All in all, a mixed bag. The players are declaring victory here and it is somewhat deserved--not-insignfiicant portions of both cases live another day, although they may run into a new roadblock at summary judgment. In fact, even while denying dismissal of numerous claims, the court used language suggesting his view that this analysis was very temporary and preliminary, that the players continued to beat a weighty burden (with even stronger hints that he questioned whether the unindicted players could show damages), and that most of these legal and factual issues would be revisited, probably more rigorously and strictly, at summary judgment.


A few comments:

We are in trouble if the courts permit prosecutors to fabricate false evidence so long as it is not used at trial. Prosecutors seek plea deals; and giving them a free hand to fabricate a phony case in order to pressure a defendant is like giving a kid the key to a candy store. Pity the next defendants who are falsely accused of rape, and have a community stirred up against them with lies and false evidence...

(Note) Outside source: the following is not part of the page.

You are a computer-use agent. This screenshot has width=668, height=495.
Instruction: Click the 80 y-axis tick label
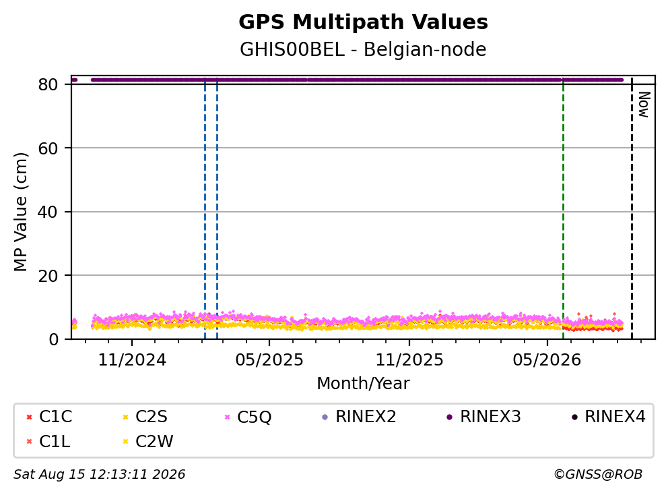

As for Levicy, she repeated changed her SANE report and her own testimony (even 10 months later, in January 2007) to make it conform to Mangum's changing stories and each new police "theory" of the case. Her lies provided the only "probable cause" the case ever had; without it, the police would have had no basis on which to obtain search warrant.

But the court ruled (wrongly, IMHO) that as a SANE (sexual assault nurse examiner) she owed no duty to persons who might be accused on the basis of her reports, because--as a medical officer--she had a duty of care only to those who were her patients. But the court misunderstands the role of a SANE; that role is to gather evidence, not to treat the patient.

The court also ruled that the actions of the Black Panthers in threatening a defendant inside a courtroom with death, passing out photos of the accused and promising to bring "their own kind of justice", and making other death threats, was not akin to the sort of Klan actions covered by section 1985; and since the Fourth Circuit has held that section 1985 applies only to African-Americans or those with a similarly long history of past discrimination, the Duke students are not included in its protections.

As well, Duke, though it handed over private student information in violation of FERPA (and lied about it afterwards to the court) nevertheless did not violate their privacy rights because the actions recorded on the students' key card information were all taken in public, and therefore had no expectation of privacy.

Nifong used that information to pick suspects whom he could confirm had been in Durham. (As one of his investigators said, they didn't want to pick someone only to find out he had been on a plane at the time.)

To my mind that makes Levicy, Duke, and Nifong all co-conspirators.

All in all, the effect of Beaty's decision, IMHO, was to narrow down the potential liabilities as much as possible to only a few police offices, who may--perhaps--be turned into the scapegoats, in an effort to limit damage and confine it, first to Nifong, and then only to a couple of "rogue" officers.

IMHO, a generally bad decision.

Anonymous Anonymous -- 4/04/2011 9:37 AM  

"...the unindicted players never were involved in any formal processes"

I'd certainly classify the NTO as a "formal processes," along with a few other warrants and orders used.

"...Levicy …There are no allegations that she knew this information was wrong."

The allegations are that SHE provided the false information.

I appreciate much of what you openly share here, and understand that there are more than a couple thousand pages to cover just to see what is in the complaints and rulings.

Blogger kbp -- 4/04/2011 12:23 PM  

But providing false information, while tortious, does not make someone a state actor subject to constitutional liability.

Blogger Howard Wasserman -- 4/04/2011 4:48 PM  

That statement would seem to also cover Meehan (spelling?).

Blogger kbp -- 4/04/2011 6:35 PM  

Absolutely. As I said in the pose, the court got it right as to DSI and Meehan, because there clearly was an agreement between private and public persons to engage in unconstitutional conduct. And the court got it right that no one from Duke had made such an agreement.